Впрочем, поездка в отдаленный край оказалась в этом случае пользительною. Связи с прежней жизнью разом порвались: редко кто обо мне вспомнил, да я и сам не чувствовал потребности возвращаться к прошедшему. Новая жизнь со всех сторон обступила меня; сначала это было похоже на полное одиночество (тоже своего рода существование), но впоследствии и люди нашлись… Ведь везде живут люди, как справедливо гласит пословица.

О Крутицыне я не имел никаких слухов. Взял ли он в руки «знамя» и высоко ли его держал – никому до этого дела в то время не было, и ни в каких газетах о том не возвещалось. Тихо было тогда, безмолвно; человек мог держать «знамя» и даже в одиночку обедать во фраке и в белом галстуке – никто и не заметит. И во фраке обедай, и в халате – как хочешь, последствия все одни и те же. Даже умываться или не умываться предоставлялось личному произволению.

Я не сомневался, однако ж, что Валерушка устроился хорошо и не утратил душевного равновесия. Вероятно, он предводительствует в "своем месте", думалось мне, когда воспоминание об нем случайно западало мне в голову. А предводительство, по его мнению, само по себе уже есть «дело», которому стоит посвятить жизнь. Мало ли у предводителя обязанностей? И ходатайствовать, и настаивать, и отстаивать, и, наконец, «фыркать». С утра до вечера – сущая толчея. Так что когда наступит ночь и случайно вздумаешь дать себе отчет в прожитом дне, то не успеешь и перечислить всего совершённого, как благодетельный сон уже спешит смежить глаза, чтоб вознаградить усталый организм за претерпенную дневную сутолоку.

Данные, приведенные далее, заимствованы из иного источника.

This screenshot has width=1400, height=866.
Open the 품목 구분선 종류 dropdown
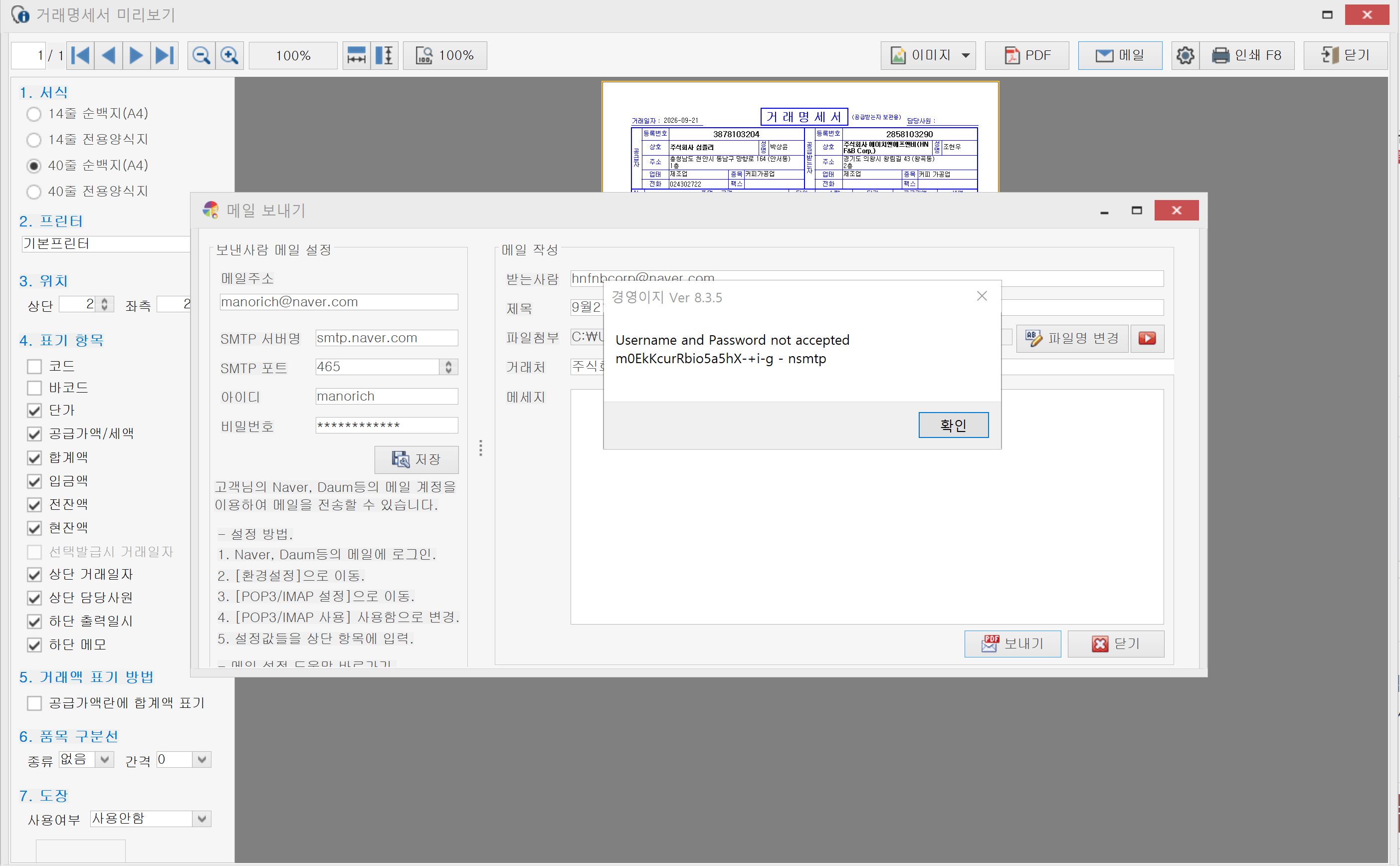(104, 759)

Целых восемь лет я вел скитальческую жизнь в глухом краю. И возлежал на лоне у начальника края, и был отметаем от оного; был и украшением общества, и заразою его; и удачи, и невзгоды – все испытал, что можно испытать на страже обязательной службы, среди не особенно брезгливых по служебной части коллег. Конца этому положению я не предвидел. Сначала делал некоторые попытки, чтобы высвободиться, но чем дальше шел вглубь, тем более и более обживался. Даже солонину и огурцы солил впрок и вообще зажил своим домом, хотя был совсем одинок. И теперь вспоминаю об этом времени с каким-то сомнением, действительно ли оно было.

Наконец искус кончился. Конец пришел так же случайно, как случайно пришло и начало. Я оставил далекий город точно в забытьи. В то время там еще ничего не было слышно о новых веяниях, а тем более о каких-то ломках и реформах. Достоверно было только, что чиновникам предоставлено, вместо прежних мундиров и вицмундиров, носить мундирные кафтаны и вице-кафтаны. Несколько суток я ехал, не отдавая себе отчета, что со мной случилось и что ждет меня впереди. Но, добравшись до Москвы, я сразу нюхнул свежего воздуха. Несмотря на то, что у меня совсем не было там знакомых, или же предстояло разыскивать их, я понял, что Москва уже не прежняя. На Никольской появилось Чижовское подворье, на Софийке – ломакинский дом с зеркальными окнами. По Ильинке, Варварке и вообще в Китай-городе проезду от ломовых извозчиков не было – всё благовонные товары везли: стало быть, потребность явилась.

Еще не так давно так называемые «машины» (органы) были изгнаны из трактиров; теперь Московский трактир щеголял двумя машинами, Новотроицкий – чуть не тремя. Отобедавши раза три в общих залах, я наслушался того, что ушам не верил. Говорили, что вопрос о разрешении курить на улицах уже «прошел» и что затем на очереди поставлен будет вопрос о снятии запрещения носить бороду и усы. Говорили смело, решительно, не опасаясь, что за такие речи пригласят к генерал-губернатору. В заключение, железный путь от Москвы до Петербурга был уже открыт.